Table of Contents
The average life expectancy is increasing globally due to advancements in medical technology, preventive health care, and a growing emphasis on gerontological health. Therefore, developing technologies that detect and track aging-associated disease in cognitive function among older adult populations is imperative. In particular, research related to automatic detection and evaluation of Alzheimer's disease (AD) is critical given the disease's prevalence and the cost of current methods. As AD impacts the acoustics of speech and vocabulary, natural language processing and machine learning provide promising techniques for reliably detecting AD. We compare and contrast the performance of ten linear regression models for predicting Mini-Mental Status Exam scores on the ADReSS challenge dataset. We extracted 13000+ handcrafted and learned features that capture linguistic and acoustic phenomena. Using a subset of 54 top features selected by two methods: (1) recursive elimination and (2) correlation scores, we outperform a state-of-the-art baseline for the same task. Upon scoring and evaluating the statistical significance of each of the selected subset of features for each model, we find that, for the given task, only handcrafted linguistic features are significant while acoustic and learned features are not.
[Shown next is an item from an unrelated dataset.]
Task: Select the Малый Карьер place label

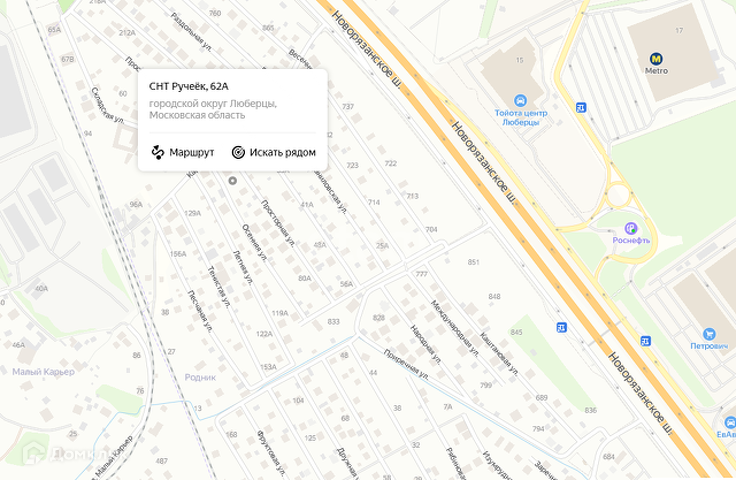Action: click(44, 372)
You will need to download the Feature Extraction tools, Install Package Requirements
Get Text Feature Extraction Tools from NLP TOOLS FOR THE SOCIAL SCIENCES This includes CLA , ARTE , TASSC , SEANCE , Sinlp , Taaco , and Taales
Package Prerequisites
pip install -r requirements.txt
Install Disvoice
git clone https://github.com/jcvasquezc/DisVoice
Audio Extraction Is done by using pyAudioAnalysis and DisVoice
Text Extraction is Done by CLA , ARTE , TASSC , SEANCE , Sinlp , Taaco , and Taales
For audio extraction you would run the first block of Code in the JupyterNote book file labeled "Audio Feature Extraction" and You will get the PyAudioAnalysis Features Then For disvoice for Articulation for an example you will have to follow the steps in their repo; where it would look something like this:
python articulation.py <file_or_folder_audio> <file_features> <static (true or false)> <plots (true or false)> <format (csv, txt, npy, kaldi, torch)>
Then for text extraction Download all the tools and follow the steps on each of their links and Use the Text folder as folder for it to extract from You would then take all the CSVs produced from text extraction and combine them and put it into a dataframe with the Audio Features
Selection is done through 2 different methods of SelectKBest by correlation and RFECV. You will pass the DataFrame gathered from the extraction phase to the Each of the extraction methods and it will return top 100 features from each of them.
Utilize the Training Block in the Final Jupyter Note File where you would pass the top 100 features of each and it will train 2 different sets of models based on Correlation and RFECV.
Lastly Testing is Done alongside the Training Where after the model is done training it is then tested on the test set. You will be able to further test the Model and Graph the results in the next blocks of the code.